→ **WHAT TO WORK ON**:
Render the part of the data that opens with the line containing "Screen dimensions: 849x575" and closes with the line containing "[x=615, y=356]" as a numbered list, leaving out blank lines.

Recorded data:
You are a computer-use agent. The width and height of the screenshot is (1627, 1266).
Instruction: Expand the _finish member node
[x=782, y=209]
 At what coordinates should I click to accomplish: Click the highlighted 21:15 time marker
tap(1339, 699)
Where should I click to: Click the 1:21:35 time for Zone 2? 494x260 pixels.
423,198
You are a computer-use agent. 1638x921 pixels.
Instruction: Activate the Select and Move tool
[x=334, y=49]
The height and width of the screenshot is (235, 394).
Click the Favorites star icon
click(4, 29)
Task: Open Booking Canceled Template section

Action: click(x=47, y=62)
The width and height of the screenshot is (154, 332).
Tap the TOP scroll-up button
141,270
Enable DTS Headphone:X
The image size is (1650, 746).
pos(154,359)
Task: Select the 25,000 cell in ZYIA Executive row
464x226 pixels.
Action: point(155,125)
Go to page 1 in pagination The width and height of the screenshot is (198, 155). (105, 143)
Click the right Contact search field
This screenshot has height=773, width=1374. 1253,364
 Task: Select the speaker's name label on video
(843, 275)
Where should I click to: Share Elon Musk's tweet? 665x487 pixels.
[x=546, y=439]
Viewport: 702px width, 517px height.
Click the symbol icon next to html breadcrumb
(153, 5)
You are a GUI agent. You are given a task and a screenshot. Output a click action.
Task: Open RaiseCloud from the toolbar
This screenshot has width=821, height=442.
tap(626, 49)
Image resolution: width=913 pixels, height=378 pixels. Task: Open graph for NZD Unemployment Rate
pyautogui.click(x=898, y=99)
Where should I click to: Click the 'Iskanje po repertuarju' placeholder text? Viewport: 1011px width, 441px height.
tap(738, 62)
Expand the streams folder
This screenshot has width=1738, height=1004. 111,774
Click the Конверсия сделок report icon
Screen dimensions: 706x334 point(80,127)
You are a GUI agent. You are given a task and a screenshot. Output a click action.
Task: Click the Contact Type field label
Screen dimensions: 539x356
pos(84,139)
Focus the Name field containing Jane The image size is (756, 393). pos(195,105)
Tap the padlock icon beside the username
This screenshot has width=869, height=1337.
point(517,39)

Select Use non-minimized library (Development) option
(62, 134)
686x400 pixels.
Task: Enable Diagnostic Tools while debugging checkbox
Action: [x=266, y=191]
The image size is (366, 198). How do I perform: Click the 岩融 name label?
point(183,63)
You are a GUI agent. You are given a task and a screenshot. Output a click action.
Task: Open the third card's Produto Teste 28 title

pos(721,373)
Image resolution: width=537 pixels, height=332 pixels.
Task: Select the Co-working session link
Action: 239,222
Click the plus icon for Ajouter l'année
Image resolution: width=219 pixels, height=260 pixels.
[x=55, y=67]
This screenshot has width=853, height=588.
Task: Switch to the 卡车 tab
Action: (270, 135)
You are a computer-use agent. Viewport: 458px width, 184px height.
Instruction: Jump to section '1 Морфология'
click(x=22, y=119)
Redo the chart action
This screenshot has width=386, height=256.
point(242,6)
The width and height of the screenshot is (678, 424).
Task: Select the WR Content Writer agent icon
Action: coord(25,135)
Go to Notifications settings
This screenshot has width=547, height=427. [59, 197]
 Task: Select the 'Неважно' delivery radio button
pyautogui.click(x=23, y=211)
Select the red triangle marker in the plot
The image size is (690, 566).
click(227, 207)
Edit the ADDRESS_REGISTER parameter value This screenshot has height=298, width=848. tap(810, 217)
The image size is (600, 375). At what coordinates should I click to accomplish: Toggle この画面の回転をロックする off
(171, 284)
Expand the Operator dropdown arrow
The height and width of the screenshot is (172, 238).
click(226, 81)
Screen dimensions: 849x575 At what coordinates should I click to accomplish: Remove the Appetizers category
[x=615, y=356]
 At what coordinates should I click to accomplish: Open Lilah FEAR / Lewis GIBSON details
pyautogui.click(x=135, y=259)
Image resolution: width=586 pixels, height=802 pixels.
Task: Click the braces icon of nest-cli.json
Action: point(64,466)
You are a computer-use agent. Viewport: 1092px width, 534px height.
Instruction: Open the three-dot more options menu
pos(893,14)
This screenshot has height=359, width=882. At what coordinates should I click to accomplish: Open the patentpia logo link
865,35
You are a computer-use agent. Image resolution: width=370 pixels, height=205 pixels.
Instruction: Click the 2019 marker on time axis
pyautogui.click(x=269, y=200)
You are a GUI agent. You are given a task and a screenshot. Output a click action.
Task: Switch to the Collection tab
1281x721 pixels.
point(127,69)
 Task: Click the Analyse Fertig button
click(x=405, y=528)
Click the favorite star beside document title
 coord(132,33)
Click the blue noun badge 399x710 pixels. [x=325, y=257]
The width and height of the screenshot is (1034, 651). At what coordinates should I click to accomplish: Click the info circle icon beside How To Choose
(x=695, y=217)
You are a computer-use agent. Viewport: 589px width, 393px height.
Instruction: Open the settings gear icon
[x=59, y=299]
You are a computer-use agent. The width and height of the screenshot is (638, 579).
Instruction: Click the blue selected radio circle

→ **TASK RESPONSE**:
1. Screen dimensions: 849x575 At what coordinates should I click to accomplish: Remove the Appetizers category
2. [x=615, y=356]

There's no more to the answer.